Isaac Newton and the Great North Road
Isaac Newton was born on 25th December 1642 at Woolsthorpe close to the Great North Road near Colsterworth.
Woolsthorpe Manor is now a National Trust property. It is 8 miles from Grantham and lies about 600m west of the current A1. It is close to where the original Ermine Street branched east towards Ancaster and Lincoln. For the last 300 years it has been a stopping off point for travellers of the Great North Road who wish to learn more, or pay their respects to a genius of mathematics and physics.
About Isaac Newton
Newton went to school in Grantham before embarking on his academic studies at Cambridge.

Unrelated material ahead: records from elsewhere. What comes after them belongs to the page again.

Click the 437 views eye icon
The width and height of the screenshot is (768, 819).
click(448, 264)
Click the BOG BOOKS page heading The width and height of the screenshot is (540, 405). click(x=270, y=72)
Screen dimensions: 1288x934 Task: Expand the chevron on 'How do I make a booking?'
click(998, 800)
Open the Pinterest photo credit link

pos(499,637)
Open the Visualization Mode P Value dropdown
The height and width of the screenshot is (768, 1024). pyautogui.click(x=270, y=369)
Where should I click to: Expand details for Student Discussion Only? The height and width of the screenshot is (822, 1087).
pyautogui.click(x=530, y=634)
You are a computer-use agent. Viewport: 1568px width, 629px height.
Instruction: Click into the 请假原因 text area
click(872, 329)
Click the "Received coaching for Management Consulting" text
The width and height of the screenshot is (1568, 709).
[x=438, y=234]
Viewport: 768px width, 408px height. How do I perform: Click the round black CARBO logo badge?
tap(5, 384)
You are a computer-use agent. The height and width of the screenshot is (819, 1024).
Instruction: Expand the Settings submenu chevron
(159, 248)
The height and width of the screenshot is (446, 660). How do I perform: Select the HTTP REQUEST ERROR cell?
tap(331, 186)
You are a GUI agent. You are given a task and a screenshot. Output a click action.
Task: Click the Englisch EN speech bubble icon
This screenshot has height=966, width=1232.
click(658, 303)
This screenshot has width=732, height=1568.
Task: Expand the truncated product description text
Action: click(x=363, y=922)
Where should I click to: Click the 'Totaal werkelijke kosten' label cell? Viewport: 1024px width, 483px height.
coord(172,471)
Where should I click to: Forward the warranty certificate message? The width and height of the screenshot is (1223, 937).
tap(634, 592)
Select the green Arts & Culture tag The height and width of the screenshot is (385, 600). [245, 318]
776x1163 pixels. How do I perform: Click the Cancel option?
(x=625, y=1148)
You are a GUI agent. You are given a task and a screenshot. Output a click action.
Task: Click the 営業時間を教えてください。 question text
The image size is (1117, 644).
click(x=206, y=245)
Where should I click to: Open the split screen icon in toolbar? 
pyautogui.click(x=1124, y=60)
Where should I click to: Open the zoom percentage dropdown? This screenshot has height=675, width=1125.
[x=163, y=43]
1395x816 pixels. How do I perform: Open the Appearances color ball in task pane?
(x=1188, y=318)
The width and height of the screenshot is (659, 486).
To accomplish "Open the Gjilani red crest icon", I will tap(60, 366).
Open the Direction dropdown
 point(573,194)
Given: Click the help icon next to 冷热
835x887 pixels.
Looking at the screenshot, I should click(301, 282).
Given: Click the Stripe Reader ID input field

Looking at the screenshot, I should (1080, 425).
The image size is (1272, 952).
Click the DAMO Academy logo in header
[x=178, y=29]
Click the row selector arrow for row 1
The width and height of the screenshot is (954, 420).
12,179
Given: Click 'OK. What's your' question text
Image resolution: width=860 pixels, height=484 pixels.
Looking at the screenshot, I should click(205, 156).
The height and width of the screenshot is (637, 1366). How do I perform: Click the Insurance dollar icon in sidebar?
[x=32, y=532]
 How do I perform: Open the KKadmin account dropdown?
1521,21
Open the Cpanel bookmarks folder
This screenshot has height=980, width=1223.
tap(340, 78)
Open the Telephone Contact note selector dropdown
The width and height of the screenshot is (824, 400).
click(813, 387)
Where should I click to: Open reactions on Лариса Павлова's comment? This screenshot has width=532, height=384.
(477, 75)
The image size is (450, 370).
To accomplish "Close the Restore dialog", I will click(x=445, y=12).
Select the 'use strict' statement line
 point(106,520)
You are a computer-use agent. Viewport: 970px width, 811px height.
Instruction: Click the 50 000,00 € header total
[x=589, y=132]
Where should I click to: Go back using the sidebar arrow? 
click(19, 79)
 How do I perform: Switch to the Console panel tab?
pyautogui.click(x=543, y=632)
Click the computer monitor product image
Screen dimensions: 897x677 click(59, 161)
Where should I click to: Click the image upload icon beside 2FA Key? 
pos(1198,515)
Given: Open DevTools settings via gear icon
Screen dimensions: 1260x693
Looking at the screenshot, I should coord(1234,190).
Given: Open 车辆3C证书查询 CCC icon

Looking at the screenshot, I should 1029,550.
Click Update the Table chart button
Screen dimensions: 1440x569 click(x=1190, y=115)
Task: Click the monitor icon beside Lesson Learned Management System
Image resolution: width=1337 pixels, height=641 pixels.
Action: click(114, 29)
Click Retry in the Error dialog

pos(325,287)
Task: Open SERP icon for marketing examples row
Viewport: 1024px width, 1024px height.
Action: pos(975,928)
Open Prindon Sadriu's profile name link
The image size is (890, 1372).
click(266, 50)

As one of the most brilliant “natural philosophers” of his time he helped lay the foundations for our scientific age. His laws of motion and gravity shape our understanding of the world around us to this day.
Newton was obsessive, arrogant, temperamental, egotistical and made enemies. However, he was admired and held high office in academic, political and commercial roles. He was deeply religious but as with his approach to other topics he challenged orthodoxy and always sought deeper knowledge.
It is usually claimed that Newton was born in the house still standing, in the first floor room at the north end of house, now called the Red Chamber. According to these stories the house we see today was built either by Isaac Newton’s grandfather, Robert Newton, in the 16th century on the foundations of an earlier manor house. However, research by one of Newton’s descendents, Russell Newton, points to a different story – that the present house was in fact built next to the original manor house between 1646 and 1653, the original being pulled down about 150 years later.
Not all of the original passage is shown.